Stored data entries
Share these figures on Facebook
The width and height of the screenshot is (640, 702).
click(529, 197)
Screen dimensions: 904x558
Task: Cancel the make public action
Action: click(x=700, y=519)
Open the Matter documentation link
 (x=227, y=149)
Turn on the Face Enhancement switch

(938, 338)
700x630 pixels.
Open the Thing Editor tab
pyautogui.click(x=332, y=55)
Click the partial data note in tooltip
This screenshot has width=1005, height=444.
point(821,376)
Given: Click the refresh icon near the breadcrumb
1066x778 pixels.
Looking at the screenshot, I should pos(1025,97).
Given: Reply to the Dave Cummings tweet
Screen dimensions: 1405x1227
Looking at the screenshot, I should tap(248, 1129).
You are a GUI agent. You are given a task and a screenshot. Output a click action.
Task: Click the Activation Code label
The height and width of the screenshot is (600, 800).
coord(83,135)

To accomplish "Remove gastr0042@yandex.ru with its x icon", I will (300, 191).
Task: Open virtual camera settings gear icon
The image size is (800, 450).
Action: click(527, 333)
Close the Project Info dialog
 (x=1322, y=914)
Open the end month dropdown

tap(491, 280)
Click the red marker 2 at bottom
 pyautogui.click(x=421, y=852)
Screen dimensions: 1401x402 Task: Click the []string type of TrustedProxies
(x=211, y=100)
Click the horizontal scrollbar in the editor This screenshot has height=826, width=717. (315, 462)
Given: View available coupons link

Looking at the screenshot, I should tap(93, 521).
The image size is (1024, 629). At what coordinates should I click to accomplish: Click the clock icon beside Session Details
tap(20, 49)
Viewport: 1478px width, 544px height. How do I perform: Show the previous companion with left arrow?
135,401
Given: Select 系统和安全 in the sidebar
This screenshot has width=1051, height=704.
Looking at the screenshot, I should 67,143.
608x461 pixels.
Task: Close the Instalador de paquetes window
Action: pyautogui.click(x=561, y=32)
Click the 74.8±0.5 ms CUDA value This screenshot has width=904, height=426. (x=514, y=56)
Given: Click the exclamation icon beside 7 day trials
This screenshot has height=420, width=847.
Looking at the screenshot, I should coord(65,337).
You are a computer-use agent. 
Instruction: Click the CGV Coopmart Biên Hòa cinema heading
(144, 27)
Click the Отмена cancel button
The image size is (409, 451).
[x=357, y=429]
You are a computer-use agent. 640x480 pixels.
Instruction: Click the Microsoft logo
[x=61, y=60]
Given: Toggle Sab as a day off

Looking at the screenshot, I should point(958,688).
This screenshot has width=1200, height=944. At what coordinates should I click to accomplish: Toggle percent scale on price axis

* [Requirement]:
Write out every entry exactly as given.

* [Task output]:
Share these figures on Facebook
The width and height of the screenshot is (640, 702).
click(529, 197)
Screen dimensions: 904x558
Task: Cancel the make public action
Action: click(x=700, y=519)
Open the Matter documentation link
 (x=227, y=149)
Turn on the Face Enhancement switch

(938, 338)
700x630 pixels.
Open the Thing Editor tab
pyautogui.click(x=332, y=55)
Click the partial data note in tooltip
This screenshot has width=1005, height=444.
point(821,376)
Given: Click the refresh icon near the breadcrumb
1066x778 pixels.
Looking at the screenshot, I should pos(1025,97).
Given: Reply to the Dave Cummings tweet
Screen dimensions: 1405x1227
Looking at the screenshot, I should tap(248, 1129).
You are a GUI agent. You are given a task and a screenshot. Output a click action.
Task: Click the Activation Code label
The height and width of the screenshot is (600, 800).
coord(83,135)

To accomplish "Remove gastr0042@yandex.ru with its x icon", I will (300, 191).
Task: Open virtual camera settings gear icon
The image size is (800, 450).
Action: click(527, 333)
Close the Project Info dialog
 (x=1322, y=914)
Open the end month dropdown

tap(491, 280)
Click the red marker 2 at bottom
 pyautogui.click(x=421, y=852)
Screen dimensions: 1401x402 Task: Click the []string type of TrustedProxies
(x=211, y=100)
Click the horizontal scrollbar in the editor This screenshot has height=826, width=717. (315, 462)
Given: View available coupons link

Looking at the screenshot, I should tap(93, 521).
The image size is (1024, 629). At what coordinates should I click to accomplish: Click the clock icon beside Session Details
tap(20, 49)
Viewport: 1478px width, 544px height. How do I perform: Show the previous companion with left arrow?
135,401
Given: Select 系统和安全 in the sidebar
This screenshot has width=1051, height=704.
Looking at the screenshot, I should 67,143.
608x461 pixels.
Task: Close the Instalador de paquetes window
Action: pyautogui.click(x=561, y=32)
Click the 74.8±0.5 ms CUDA value This screenshot has width=904, height=426. (x=514, y=56)
Given: Click the exclamation icon beside 7 day trials
This screenshot has height=420, width=847.
Looking at the screenshot, I should coord(65,337).
You are a computer-use agent. 
Instruction: Click the CGV Coopmart Biên Hòa cinema heading
(144, 27)
Click the Отмена cancel button
The image size is (409, 451).
[x=357, y=429]
You are a computer-use agent. 640x480 pixels.
Instruction: Click the Microsoft logo
[x=61, y=60]
Given: Toggle Sab as a day off

Looking at the screenshot, I should point(958,688).
This screenshot has width=1200, height=944. At what coordinates should I click to accomplish: Toggle percent scale on price axis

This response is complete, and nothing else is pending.